> _EXERCISE REQUIREMENTS_
[1] Answer these questions from the limitation of liability clause:
(a) Which Act contains the section 2 terms on title and quiet possession?
(b) What figure may Packsure's total aggregate liability not exceed?
(c) What must cause death or personal injury for that liability to remain unlimited?
[2] Duplicate everything in the limitation of liability clause from "(a) DEATH OR" down to "AND QUIET POSSESSION).".
**** EXTRACT TO READ ****
11. LIMITATION OF LIABILITY

11.1 NOTHING IN THE AGREEMENT LIMITS ANY LIABILITY WHICH CANNOT LEGALLY BE LIMITED, INCLUDING LIABILITY FOR:

(a) DEATH OR PERSONAL INJURY CAUSED BY NEGLIGENCE;

(b) FRAUD OR FRAUDULENT MISREPRESENTATION; AND

(c) BREACH OF THE TERMS IMPLIED BY SECTION 2 OF THE SUPPLY OF GOODS AND SERVICES ACT 1982 (TITLE AND QUIET POSSESSION).

11.2 SUBJECT TO CLAUSE 11.1, THE TOTAL AGGREGATE LIABILITY OF PACKSURE WHETHER IN CONTRACT, DELICT (INCLUDING NEGLIGENCE), MISREPRESENTATION, RESTITUTION, FOR BREACH OF STATUTORY DUTY OR OTHERWISE ARISING OUT OF OR IN CONNECTION WITH THE AGREEMENT SHALL NOT EXCEED 100% OF THE CHARGES PAID OR PAYABLE BY THE CUSTOMER PURSUANT TO THE AGREEMENT.
**** DATASET EXTRACT ****
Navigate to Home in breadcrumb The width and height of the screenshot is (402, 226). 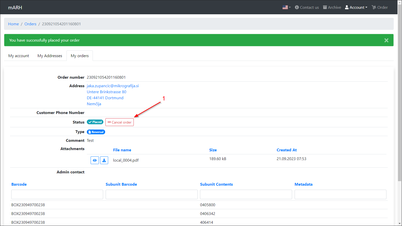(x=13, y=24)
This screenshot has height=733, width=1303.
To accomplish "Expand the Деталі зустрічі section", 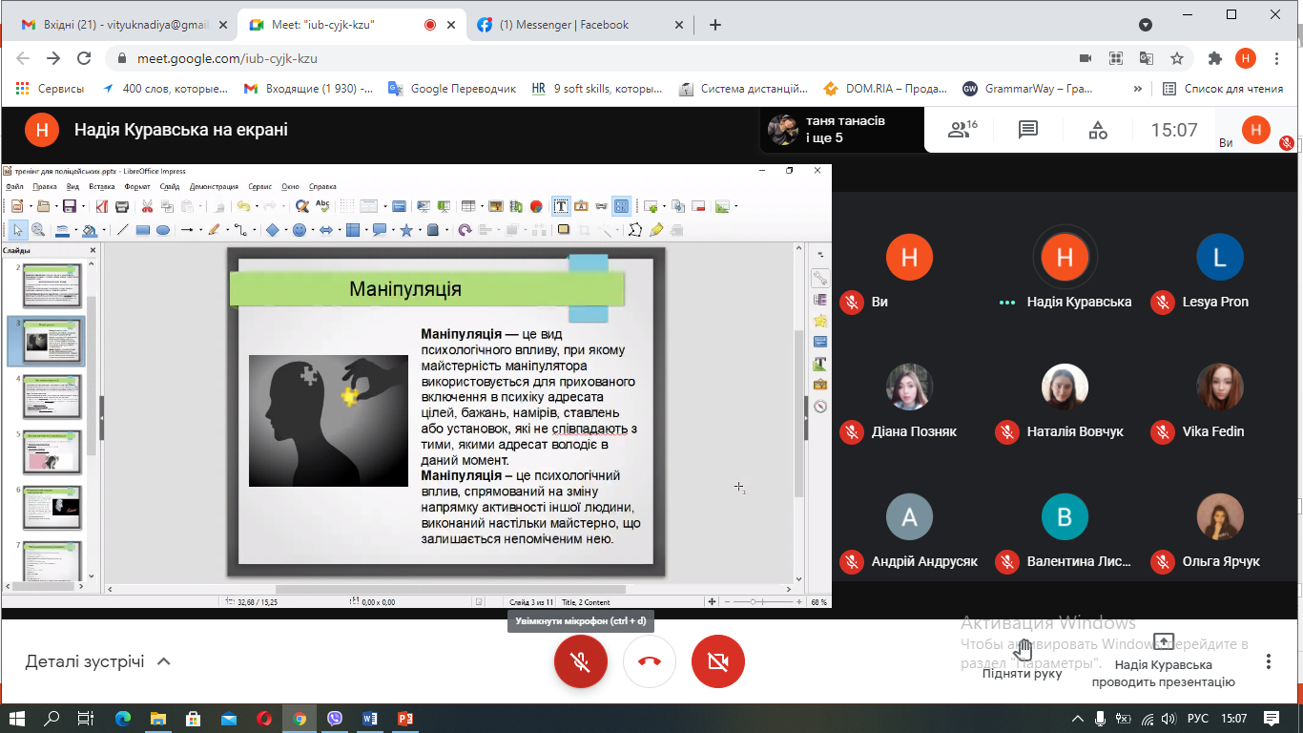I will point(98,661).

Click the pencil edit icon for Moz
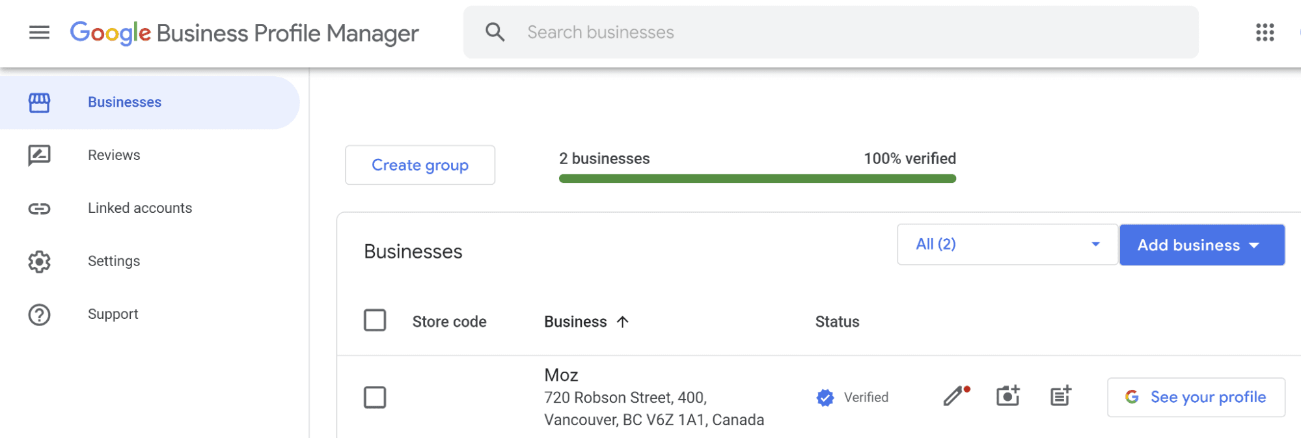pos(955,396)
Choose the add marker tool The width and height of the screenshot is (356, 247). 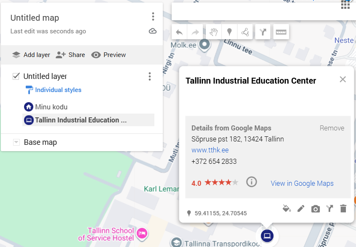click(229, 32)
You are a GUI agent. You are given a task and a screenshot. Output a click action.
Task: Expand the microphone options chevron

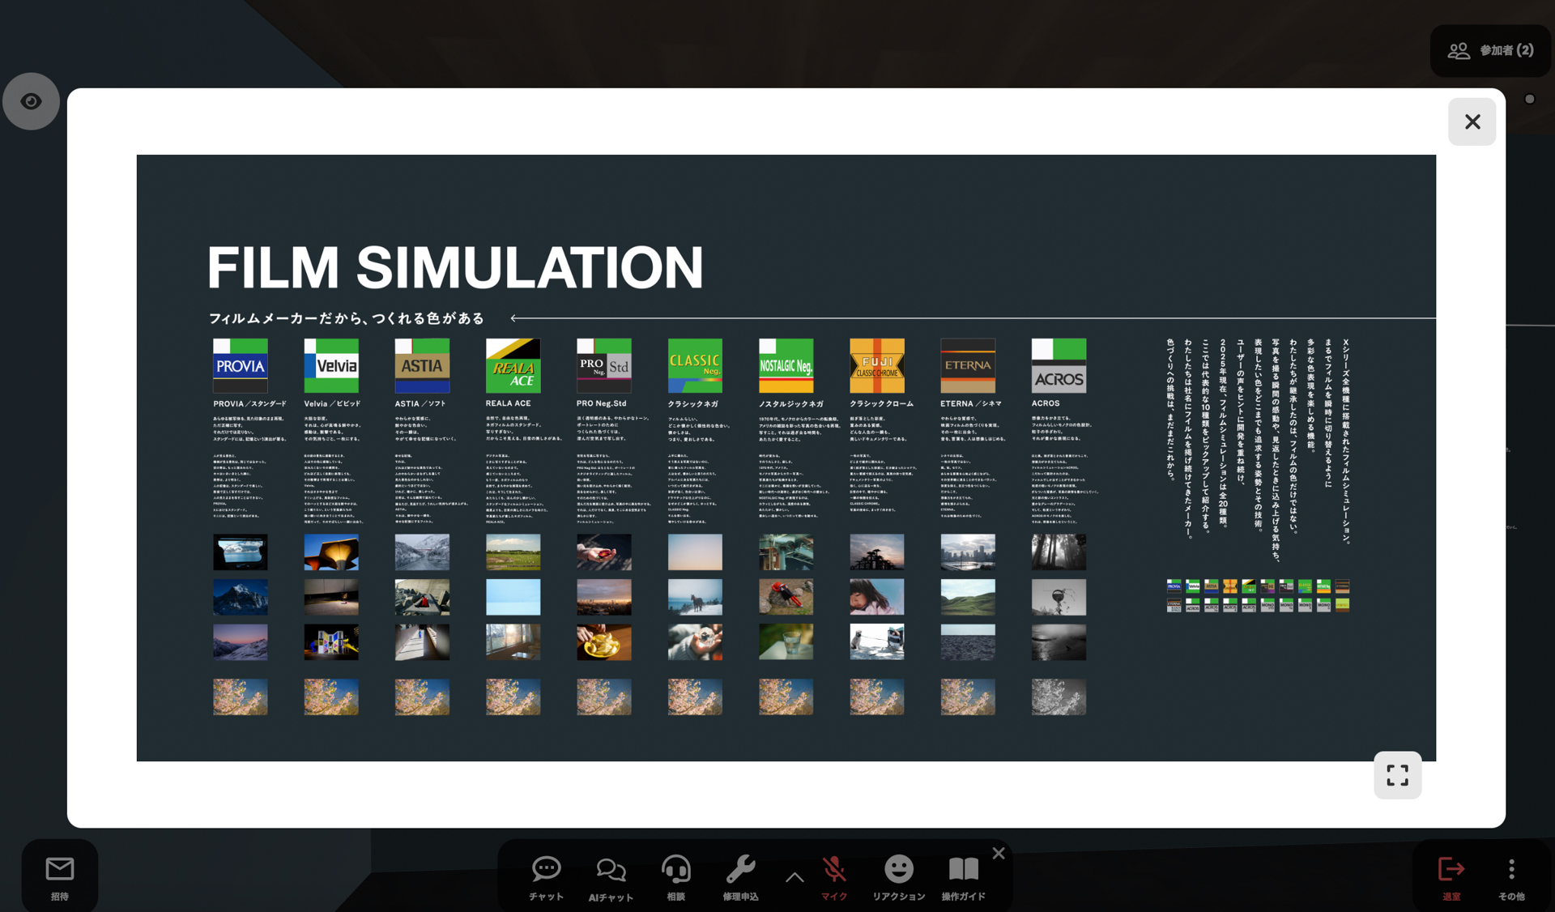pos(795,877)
****
**** DATASET EXTRACT ****
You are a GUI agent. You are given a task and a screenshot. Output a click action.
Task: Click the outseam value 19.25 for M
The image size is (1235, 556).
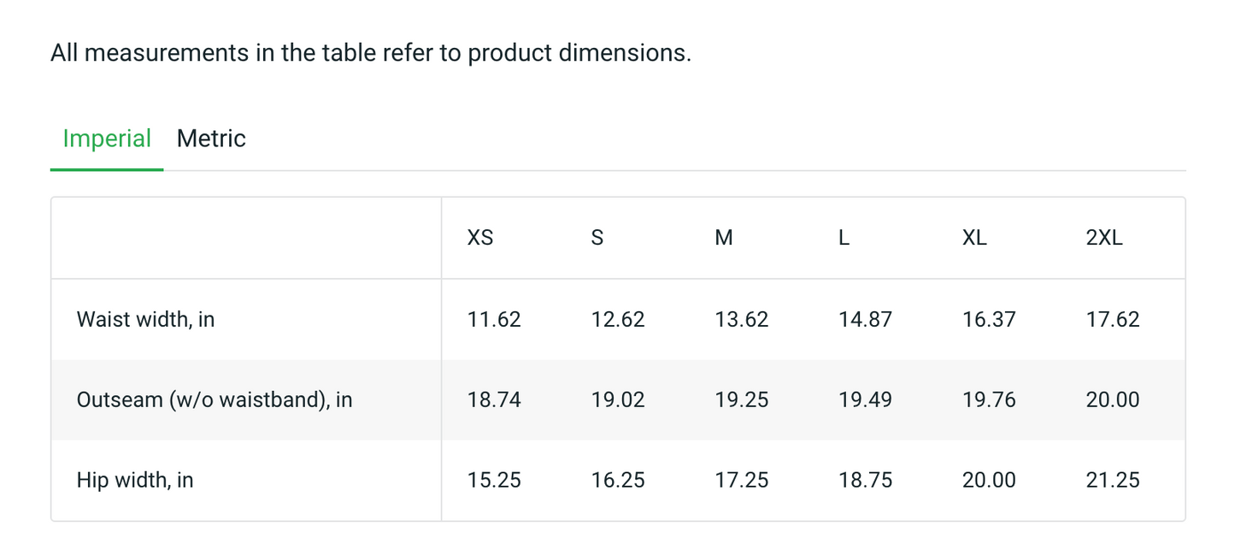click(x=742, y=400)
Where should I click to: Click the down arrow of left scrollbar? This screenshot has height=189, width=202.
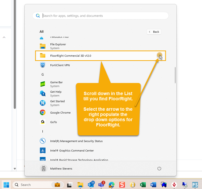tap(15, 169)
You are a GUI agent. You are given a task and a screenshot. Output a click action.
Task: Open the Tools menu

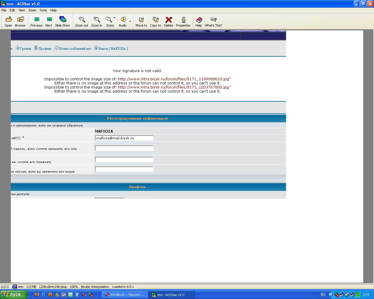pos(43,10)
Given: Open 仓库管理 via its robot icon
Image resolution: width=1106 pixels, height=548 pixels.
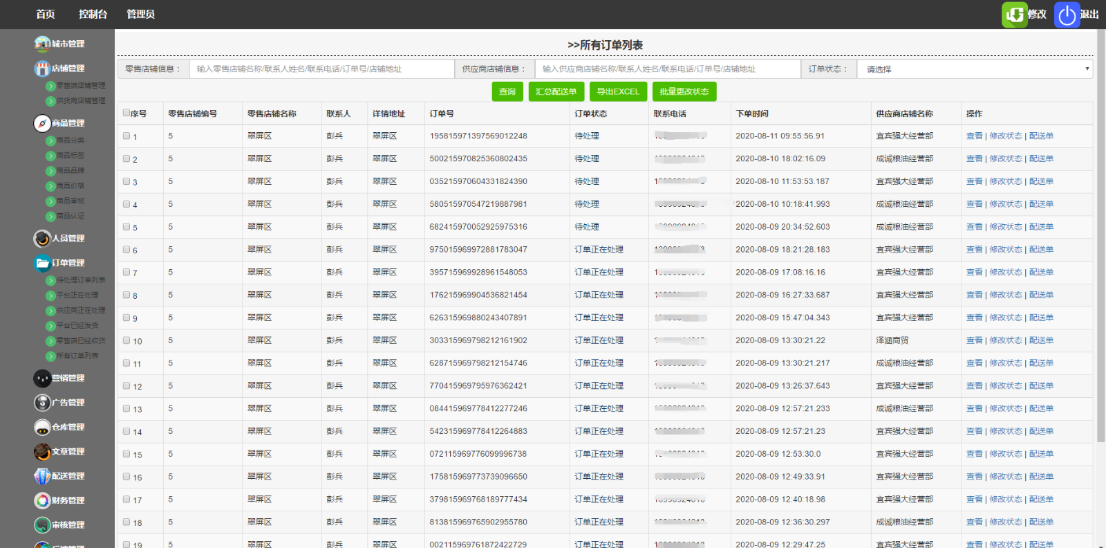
****
> _EXPECTED RESULTS_
[1]
(a) The Supply of Goods and Services Act 1982.
(b) 100% of the charges paid or payable by the Customer pursuant to the Agreement.
(c) Negligence.

[2]
(a) DEATH OR PERSONAL INJURY CAUSED BY NEGLIGENCE;

(b) FRAUD OR FRAUDULENT MISREPRESENTATION; AND

(c) BREACH OF THE TERMS IMPLIED BY SECTION 2 OF THE SUPPLY OF GOODS AND SERVICES ACT 1982 (TITLE AND QUIET POSSESSION).